Could you present the material from the line with "You are a GUI" to the line with "(x=28, y=436)", both included, as a two-column CSV with columns "prompt" and "click", each row pairing the text with its answer? Put each field in quotes, turn line breaks into spaces, and leave the pictures out.

MATERIAL PROVIDED »
start

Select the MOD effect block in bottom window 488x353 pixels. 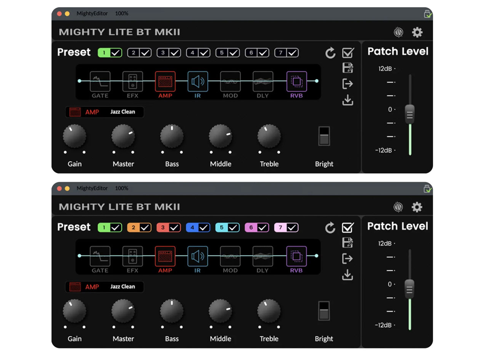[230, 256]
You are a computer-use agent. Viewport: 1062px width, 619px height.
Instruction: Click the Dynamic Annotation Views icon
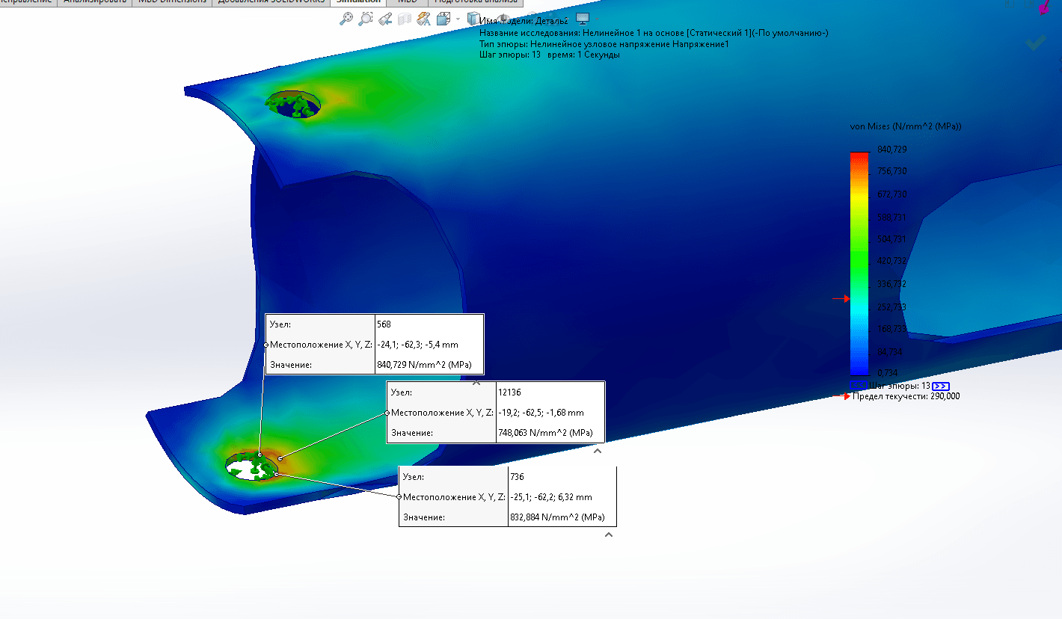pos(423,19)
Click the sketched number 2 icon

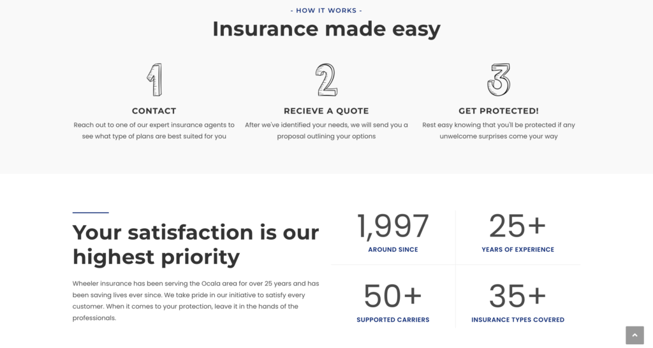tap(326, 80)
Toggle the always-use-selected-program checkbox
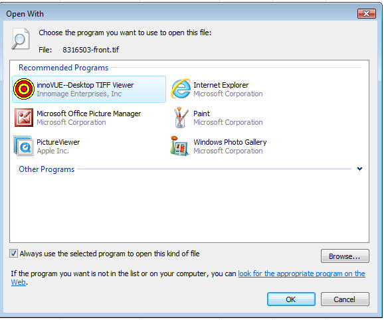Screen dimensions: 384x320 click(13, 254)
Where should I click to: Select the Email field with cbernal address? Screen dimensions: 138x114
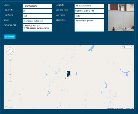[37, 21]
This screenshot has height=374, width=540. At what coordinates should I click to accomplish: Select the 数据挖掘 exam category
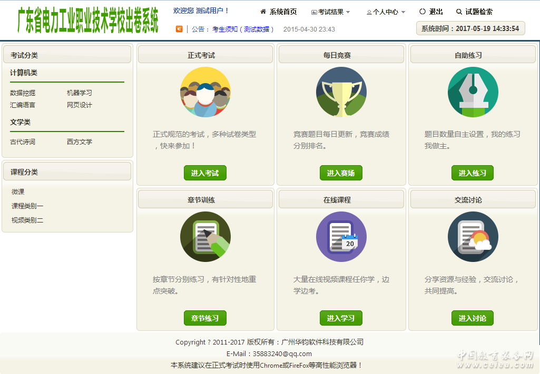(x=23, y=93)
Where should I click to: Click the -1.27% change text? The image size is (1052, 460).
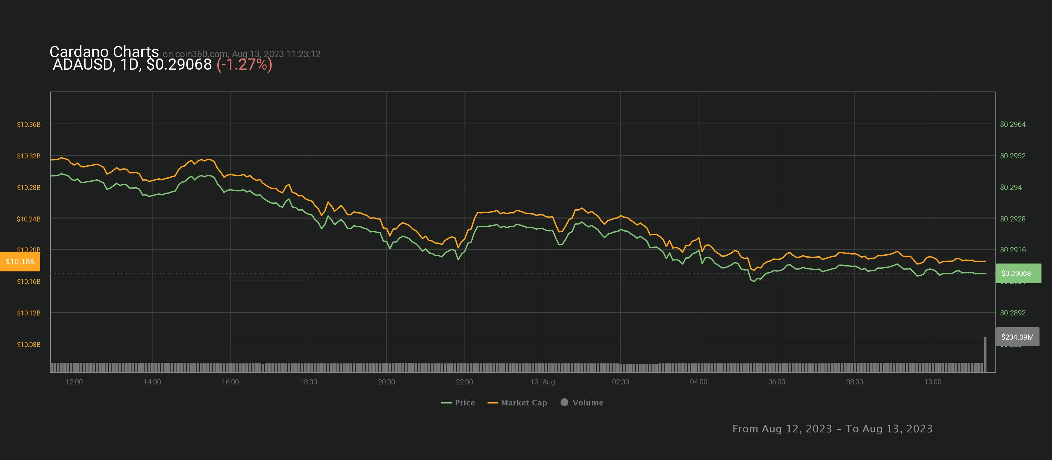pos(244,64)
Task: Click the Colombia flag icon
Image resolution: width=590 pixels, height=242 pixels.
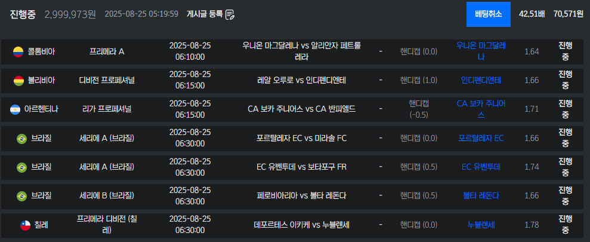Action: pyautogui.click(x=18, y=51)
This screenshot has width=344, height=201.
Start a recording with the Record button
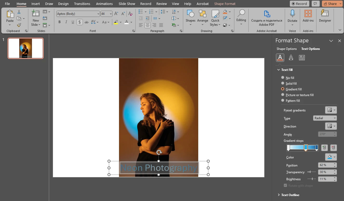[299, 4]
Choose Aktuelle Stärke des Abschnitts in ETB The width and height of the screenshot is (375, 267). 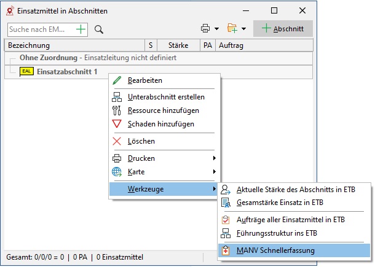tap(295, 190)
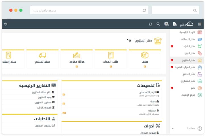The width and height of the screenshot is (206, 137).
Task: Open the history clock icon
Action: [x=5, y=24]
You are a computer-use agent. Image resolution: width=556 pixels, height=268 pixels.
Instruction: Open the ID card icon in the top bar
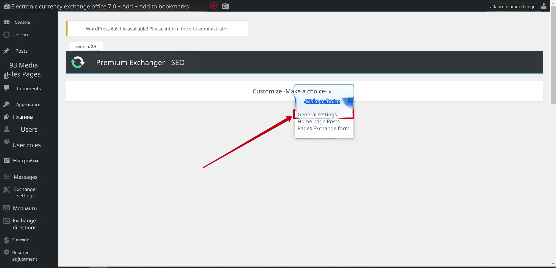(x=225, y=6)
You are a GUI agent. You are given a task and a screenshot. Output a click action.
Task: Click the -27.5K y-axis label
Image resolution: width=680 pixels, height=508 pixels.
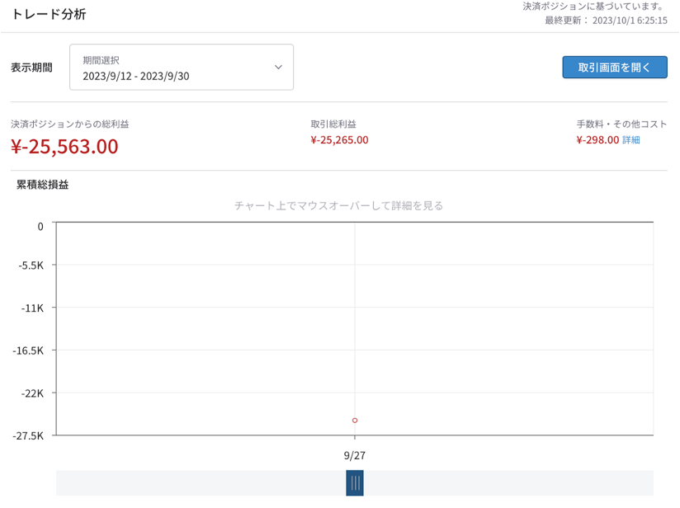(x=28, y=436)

end
start

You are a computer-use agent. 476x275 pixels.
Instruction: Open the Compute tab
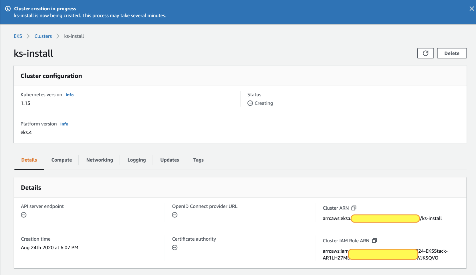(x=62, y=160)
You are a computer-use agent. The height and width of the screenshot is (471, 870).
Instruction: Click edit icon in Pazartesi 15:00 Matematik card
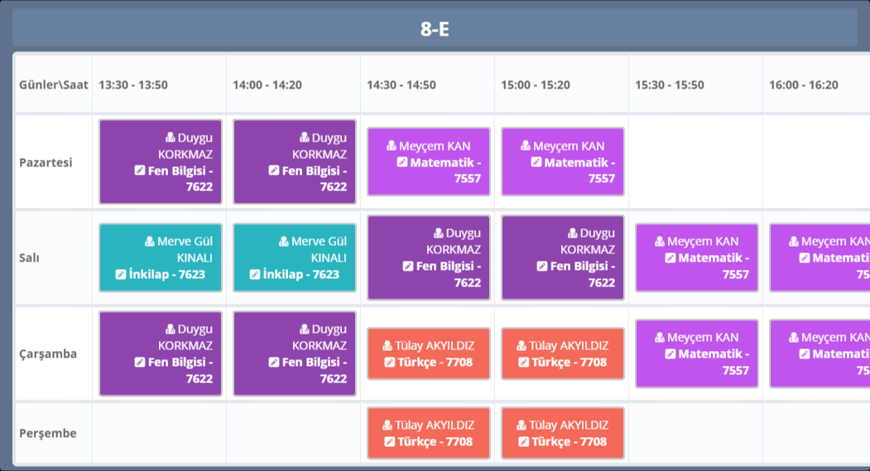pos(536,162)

end
start

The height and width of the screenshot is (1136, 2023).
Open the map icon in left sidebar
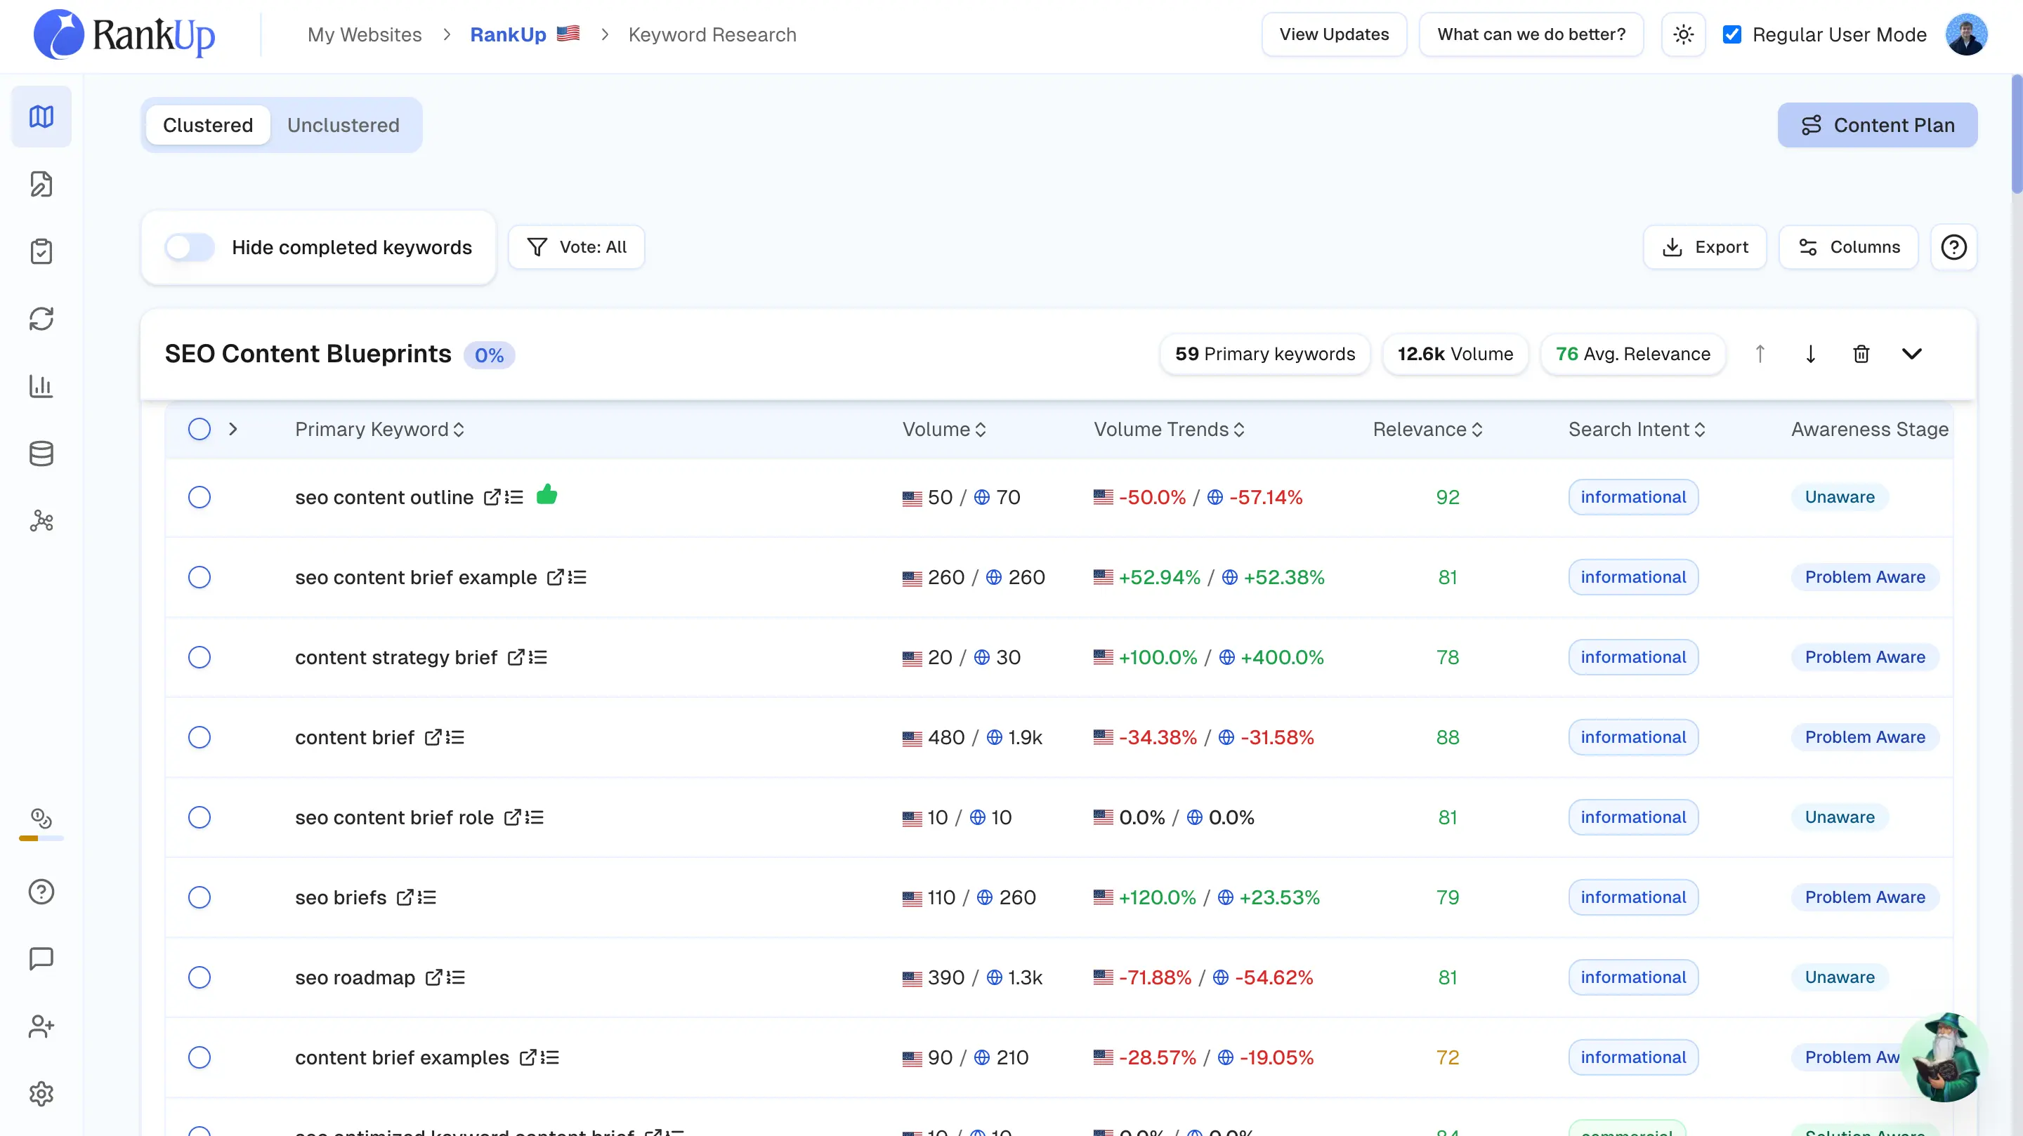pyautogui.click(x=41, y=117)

end

THE RESPONSE »
prompt,click
"You are a GUI agent. You are given a task and a screenshot. Output a click action. Task: Click the -27.5K y-axis label Image resolution: width=680 pixels, height=508 pixels.","(x=28, y=436)"